When the challenge of addressing conflict is brought up, I like to engage in a free association activity. You can try it now. What do you think of when I say the word conflict?
About 80% of the answers I typically hear are negative. Things like abrasive, violent, meanness, discord, unpleasantness, discomfort, etc. But every once in a while someone will say: learning, curiosity, or opportunity. Leaders need to have a healthy view of conflict, not just as an inevitable moment of stress, but as a time to stretch and grow themselves and the team. Expanding how one frames conflict is critical to effectively managing, embracing, and valuing it as an essential tool in leading others.
Effective conflict management involves considering various perspectives, even if--no, especially if they introduce different ideas and approaches. Here are eight ideas that will enable you to lean into instead of shy away from conflict as you manage others. These ideas are not isolated from one another, but instead, they work together to help you resolve and work through conflicts.
1. Embrace Conflict as a Learning Experience
Managing conflict well starts with your mindset. Often, when we find ourselves in conflict we reflexively adopt a fixed notion that things cannot or should not change. This reflex arises from fear and anxiety - and it is normal. Having feelings of nervousness around conflict doesn’t mean you have problems, it means you are a good, dedicated person who is invested in the future.
Channel that commitment and energy into curiosity, and approach the conflict as an opportunity to learn and progress. Remind yourself that the result is not predetermined or fixed and that in working through any given conflict, the opportunity to learn something new, partner with others, gain advice, or put yourself out there is more rewarding than having the final word or feeling reluctant about taking a risk.
2. Clarify Acceptable Behavior
Create a set of guidelines you and your team members can use during the inevitable times of conflict. This is critical to managing expectations on the front end.
- When determining what behavior is acceptable, answer these questions:
- How will we treat each other?
- What is the approach we use to work through issues we disagree on?
- What values will guide our approach to conflict?
- What behaviors are never acceptable?
Think through the possibilities. Do you want to solve problems by yelling and cursing at each other? Do you want to avoid it by smiling to their face and talking about it behind their back? Or do we choose to address one issue at a time and brainstorm possible solutions?
Leaders must work with their teams to communicate the expectations, and then model the behavior by walking-the-talk.
3. Listen to their Perspective
It’s as important to understand the other person’s perception of the facts, as it is to know the facts. This is because our perception of events is our reality. That means when working through conflict we must suspend judgment and get curious about the other person. Where do they come from? What is their background? What do they value? What pressures or stresses do they experience from their boss or the organization?

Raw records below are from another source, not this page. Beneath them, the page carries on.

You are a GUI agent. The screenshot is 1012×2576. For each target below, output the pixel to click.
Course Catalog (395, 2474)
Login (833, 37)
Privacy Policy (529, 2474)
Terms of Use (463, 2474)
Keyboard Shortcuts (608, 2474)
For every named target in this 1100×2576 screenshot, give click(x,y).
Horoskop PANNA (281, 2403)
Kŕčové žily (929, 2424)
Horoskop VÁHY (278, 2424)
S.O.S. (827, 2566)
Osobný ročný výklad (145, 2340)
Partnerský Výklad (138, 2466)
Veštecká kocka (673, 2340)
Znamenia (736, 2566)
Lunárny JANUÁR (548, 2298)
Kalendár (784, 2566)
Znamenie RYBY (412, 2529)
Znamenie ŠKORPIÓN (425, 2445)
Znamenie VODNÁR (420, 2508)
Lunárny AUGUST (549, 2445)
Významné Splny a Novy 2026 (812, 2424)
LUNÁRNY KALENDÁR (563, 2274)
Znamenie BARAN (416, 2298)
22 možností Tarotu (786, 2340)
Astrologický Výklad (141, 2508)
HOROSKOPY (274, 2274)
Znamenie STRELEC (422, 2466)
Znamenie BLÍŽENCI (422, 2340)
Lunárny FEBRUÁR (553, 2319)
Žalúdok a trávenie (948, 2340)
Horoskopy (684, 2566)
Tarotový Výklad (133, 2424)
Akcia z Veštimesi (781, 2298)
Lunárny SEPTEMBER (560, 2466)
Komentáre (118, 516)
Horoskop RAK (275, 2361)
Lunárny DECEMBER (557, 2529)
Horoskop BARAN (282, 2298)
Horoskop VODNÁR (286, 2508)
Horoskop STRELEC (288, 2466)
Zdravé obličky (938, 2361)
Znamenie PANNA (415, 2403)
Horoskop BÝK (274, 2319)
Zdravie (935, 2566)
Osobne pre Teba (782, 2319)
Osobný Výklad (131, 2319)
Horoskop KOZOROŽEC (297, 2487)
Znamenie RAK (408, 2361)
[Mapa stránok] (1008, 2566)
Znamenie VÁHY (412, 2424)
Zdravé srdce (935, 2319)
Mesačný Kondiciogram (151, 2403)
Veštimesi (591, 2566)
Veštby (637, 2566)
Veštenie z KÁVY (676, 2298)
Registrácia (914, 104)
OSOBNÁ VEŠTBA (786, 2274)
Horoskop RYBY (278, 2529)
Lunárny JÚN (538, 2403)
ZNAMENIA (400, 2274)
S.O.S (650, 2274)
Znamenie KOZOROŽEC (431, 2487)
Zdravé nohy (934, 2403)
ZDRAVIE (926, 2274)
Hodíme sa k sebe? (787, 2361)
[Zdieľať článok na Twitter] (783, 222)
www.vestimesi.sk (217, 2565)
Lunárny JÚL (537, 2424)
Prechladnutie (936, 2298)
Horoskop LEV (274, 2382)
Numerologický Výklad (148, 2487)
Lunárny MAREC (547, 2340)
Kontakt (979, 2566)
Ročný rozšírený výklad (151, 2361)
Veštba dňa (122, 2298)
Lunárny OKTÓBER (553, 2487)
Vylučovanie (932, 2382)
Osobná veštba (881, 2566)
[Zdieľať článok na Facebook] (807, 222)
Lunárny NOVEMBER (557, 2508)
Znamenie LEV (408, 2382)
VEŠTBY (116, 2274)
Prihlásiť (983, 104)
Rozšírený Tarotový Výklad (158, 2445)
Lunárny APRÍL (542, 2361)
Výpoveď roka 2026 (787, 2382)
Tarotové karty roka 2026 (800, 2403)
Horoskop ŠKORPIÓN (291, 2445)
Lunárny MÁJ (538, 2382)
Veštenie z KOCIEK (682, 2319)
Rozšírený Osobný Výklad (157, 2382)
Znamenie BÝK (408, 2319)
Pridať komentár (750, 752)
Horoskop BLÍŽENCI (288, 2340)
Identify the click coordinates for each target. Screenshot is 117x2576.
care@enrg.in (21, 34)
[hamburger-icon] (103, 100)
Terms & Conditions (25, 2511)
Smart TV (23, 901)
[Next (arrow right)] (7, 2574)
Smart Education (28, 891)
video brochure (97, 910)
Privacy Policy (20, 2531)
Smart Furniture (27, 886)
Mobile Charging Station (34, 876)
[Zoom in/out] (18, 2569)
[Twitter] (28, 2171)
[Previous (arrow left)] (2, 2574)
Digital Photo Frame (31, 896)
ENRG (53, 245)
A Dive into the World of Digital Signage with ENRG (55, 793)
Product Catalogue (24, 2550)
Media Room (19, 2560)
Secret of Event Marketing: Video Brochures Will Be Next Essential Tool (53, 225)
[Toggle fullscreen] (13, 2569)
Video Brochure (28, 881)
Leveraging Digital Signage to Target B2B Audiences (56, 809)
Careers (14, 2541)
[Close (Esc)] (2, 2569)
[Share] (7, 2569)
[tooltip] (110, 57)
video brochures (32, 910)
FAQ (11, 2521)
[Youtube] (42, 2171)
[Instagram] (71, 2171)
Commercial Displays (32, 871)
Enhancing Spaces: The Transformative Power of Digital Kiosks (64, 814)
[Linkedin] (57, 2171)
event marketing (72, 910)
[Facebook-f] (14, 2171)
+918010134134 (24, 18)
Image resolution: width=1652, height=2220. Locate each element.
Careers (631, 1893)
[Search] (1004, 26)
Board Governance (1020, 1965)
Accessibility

In order to understand their perspective, we must resist labels and listen. Once we know what they are most concerned about - whether it is saving face, getting the right technical solution, or knowing that they contributed to the project - then we can begin to resolve the conflict.
4. Talk, Talk, and Talk
Sitcoms can drive me nuts. Every episode seems to revolve around a misunderstanding, followed by a purposeful lack of communication. Whenever I see this I want to shout at the TV, “will you just talk to each other already?”
One response to conflict is to shy away from it instead of talking about it. We withdraw and avoid conflict while it simmers, festering unnecessarily until a small conflict blows up into a much larger and much harder to resolve conflict.
If we want to manage conflict rather than letting it manage us, we must gather our courage and broach the topic early. Seek to clarify and resolve instead of avoiding or competing.
5. Identify Common Ground
One effective method for handling conflict is to look for what you have in common. When there is confusion or disagreement, it’s powerful to go back to what unites us, and there are inevitably things that unite us. It could be that you both agree on the end result - a quality solution that is best for the customer. Or you might agree on the means - how we can accomplish the task.
For example, instead of just arguing just about remote workforce policies, you can first agree on the importance of employee safety and productivity. Admittedly, sometimes what you have in common is sparse, but there is always a space you can find together that provides an opportunity to move forward.
6. Prevent and Address when Conflict is Small
Traditionally, firefighters have identified fires as one, two, three, or even four-alarm blazes. This coding helps them know how many trucks and personnel to send in order to combat the flames. It’s helpful to think of conflicts along a similar scale.
The time to address a conflict is when you first experience it or notice it. Just like fires, unresolved conflicts are significantly more likely to intensify than they are to die down on their own. Rather than letting it build up and preparing yourself for a four-alarm fire, get in there at the first sign of smoke so you can move forward quickly and productively.
7. Pick Your Battles Wisely
It takes some political savvy, but you must determine which hill is the one you want to die on - and very few hills fit that description. When you find yourself embroiled in conflict, step back and take a look at the bigger picture. Reflect on your values, the impact on the team, your career, or your customers and determine if this battle is one you want to pursue or one you can let go.
This can be a challenge when your blood pressure is rising, you feel as though you are absolutely and even morally correct. But few things, thank goodness, are on an order of that magnitude. Instead, we live in an imperfect world and most conflicts deserve more conversation, compromise, and discussion.
You also want to let people know that you have decided to let it go, and establish a reputation in being able to let things go so others believe you. If you know that the outcome of this conflict matters little to you, communicate that right away. Nobody can read your mind.
8. Forgive and Move On
We sometimes don’t take advantage of one of the most beautiful and human things we can do - our ability to forgive and forget.
It can be hard because we are very, very good at remembering. We remember slights and hurts that can be hard to overcome and easy to hold against people. But when we give ourselves the freedom to let go we find a sense of peace and a willingness to be open to learning again.
Now, this is not to sanction stupidity. If you get burned all the time, you know not to keep touching the fire. This also doesn’t mean the right response is to get mad at the fire. Instead, move on, let it go, and don’t carry it with you. We all have stories about times we have decided to let something that angered us or hurt us go, and how we moved forward without all of the baggage weighing us down. Think back to a time you have let something go and the impact it had on your well-being.
Debate and conflict serve a necessary and important function. By expanding our understanding of conflict, and even embracing conflict, we increase our ability to inspire and unite across the diversity of our teams resulting in greater inclusivity, higher engagement, and more innovative and effective results.